Drilling technologies continue to be driven by—and developed in spite of—the fluctuations in the price of crude oil. In an effort to further optimize the drilling process, especially for deep-water exploration, a system has been developed that allows casing to be run during drilling of a well. The Casing/Drilling System ("CDS") will save rig time by altering the traditional drilling process. This system has been designed primarily for multi-well offshore platforms, multi-well operations on land, deep-water operations, and for situations requiring operators to drill through and place casing across problem formations quickly. This technology uses a combination of traditional components—bits, mud motors, MWD/LWD tools—as well as some newly developed components that allow drilling of most hole sizes from any drilling unit, with the ability to recover the drilling assembly using wireline or drill pipe.
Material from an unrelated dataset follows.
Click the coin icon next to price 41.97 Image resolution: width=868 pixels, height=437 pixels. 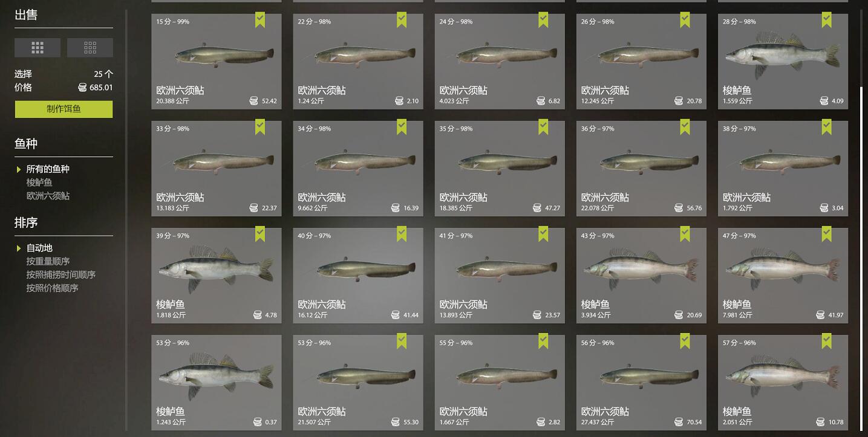point(821,315)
This paper will describe the physical components and operational aspects of the casing drilling system. Actual well data will demonstrate the value of the system and the lessons learned during initial field use.
The improvements initially sought were in reducing the amount of time that the borehole was left open prior to running casing, mitigating the problems caused by wash-outs and sloughing shales while running casing, and reducing the total tripping time in drilling and then running casing. These improvements would help avoid the instability that occurs when "time-sensitive" formations have been exposed during drilling. The improvements would also save time spent waiting. Saving wait time is especially important on expensive deep-water drilling units operating where there may be severe tidal changes between recovery of the last borehole assembly (BHA) and running casing below the seabed.
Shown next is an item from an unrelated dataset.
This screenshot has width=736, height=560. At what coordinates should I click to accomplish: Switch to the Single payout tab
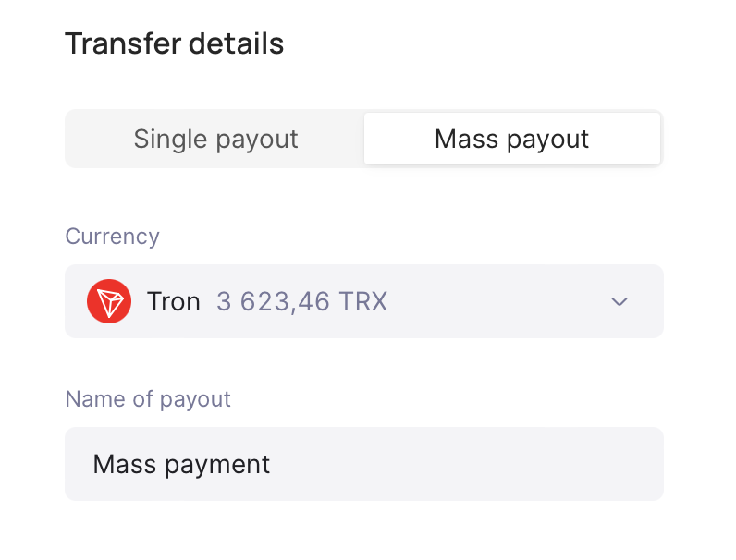coord(215,140)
Ideally, current technologies should be utilized as much as possible with no modifications made to a drilling unit. The CDS system described in this paper has advantages over other first generation CDS systems because its use has minimum impact on a rig and rig-operations.
Because casing can be viewed as any tubular utilized in the drilling industry, albeit with lower stress limits, casing appears as a natural vehicle for use in the drilling process once its limitations are recognized. Initially the following characteristics for the casing were considered. The casing would be 13-3/8-in., 68 lb/ft, NS-CC casing with nominal ID of 12.415 in., a drift ID of 12.259 in., and, tolerant of a maximum make-up torque of 16,000 ft-lb. This casing was envisioned to provide service to ±1640 ft (500m) depth.
The drive mechanism for drilling has to be recoverable through casing. This constraint further requires that the drill bit for the subsequent hole-section be coupled to an under-reamer. Additionally, because there are torque limitations when casing is rotated, a mud motor must provide the power to drive the bit and under-reamer. The characteristics envisioned for a candidate BHA components are as follows. (See Fig 1.) The mud motor could have an OD of 9-5/8-in. or 8-in., with a maximum torque of 10,000 ft-lb, and a maximum flow of 1200 GPM. Maximum weight on bit (WOB) while operating should be no more than 55,000 lbs. to avoid buckling the casing. As noted, the bit must be pass through the casing after the shoe is drilled out. Thus, a mud motor that can manage a maximum-OD 12.25-in. bit is required.
Desired characteristics for the under-reamer are that it be built into the BHA, that it use PDC blades, and that it be able to open a standard hole to 17.50 in.